I was excited and anxiously following the matches between Google’s AlphaGo program and Lee Se-Dol, excited when AlphaGo won the first matches, and frankly even more ecstatic when Lee Se-Dol beat the program in a match. There is a another match to go, that I’ll be anxiously waiting to see the results.
The specific value of this program and it’s success is fairly minimal, but what it represents is pretty enormous. AI has been all over the news, it seems to be the hot topic in the echo chamber of some VCs and silicon valley, and recent advances have cemented wins in the space that a decade or more ago were thought “a long ways off”.
The collection and processing of massive amounts of data have led us to using more data-intensive mechanisms (like deep knowledge networks), and new insights.
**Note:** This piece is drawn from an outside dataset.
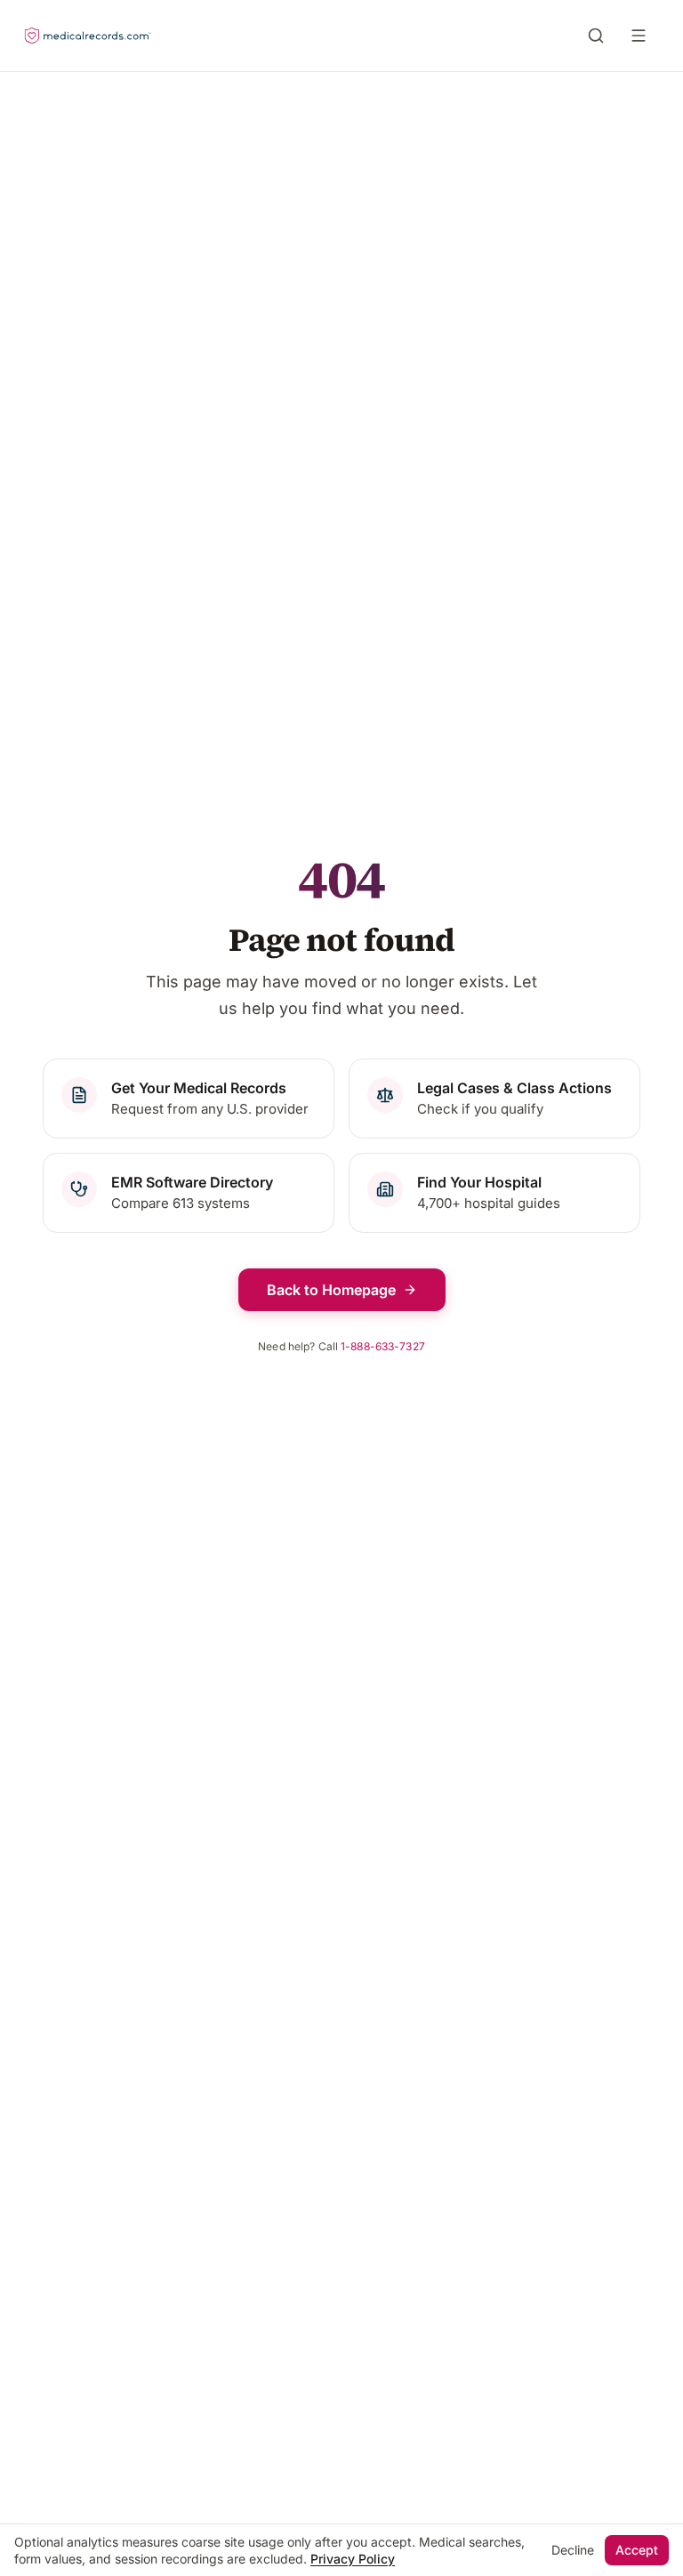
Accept (636, 2549)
The whole venture of AI is still transforming, and just like we saw a shift in the 70’s away from perceptrons and neural networks towards symbolic and calculus based systems, I suspect we’ll see a swing in the opposite direction in AI research now as well – everything to “deep learning”, and quite a bit less on symbolic algebra.
What’s so interesting to me is that AlphaGo is a fusion of the two mechanisms. It’s using deep learning and intensive data mechanisms that mimic neurons in combination with symbolic algebra and search functions. Planes don’t fly like birds, but we none the less derive incredible value from them. AlphaGo represents something like that – solving the incredibly complex problem space of the game of Go. The wright brother’s first plane was just as exciting. Not at all like a bird, but it lofted into the air and powered itself. There is plenty of room for advancement and improvements and this represents (to me) a breakthrough advance that starts that process.
I wish Iain Banks was still with us, I’d love to hear what he thought of this advancement.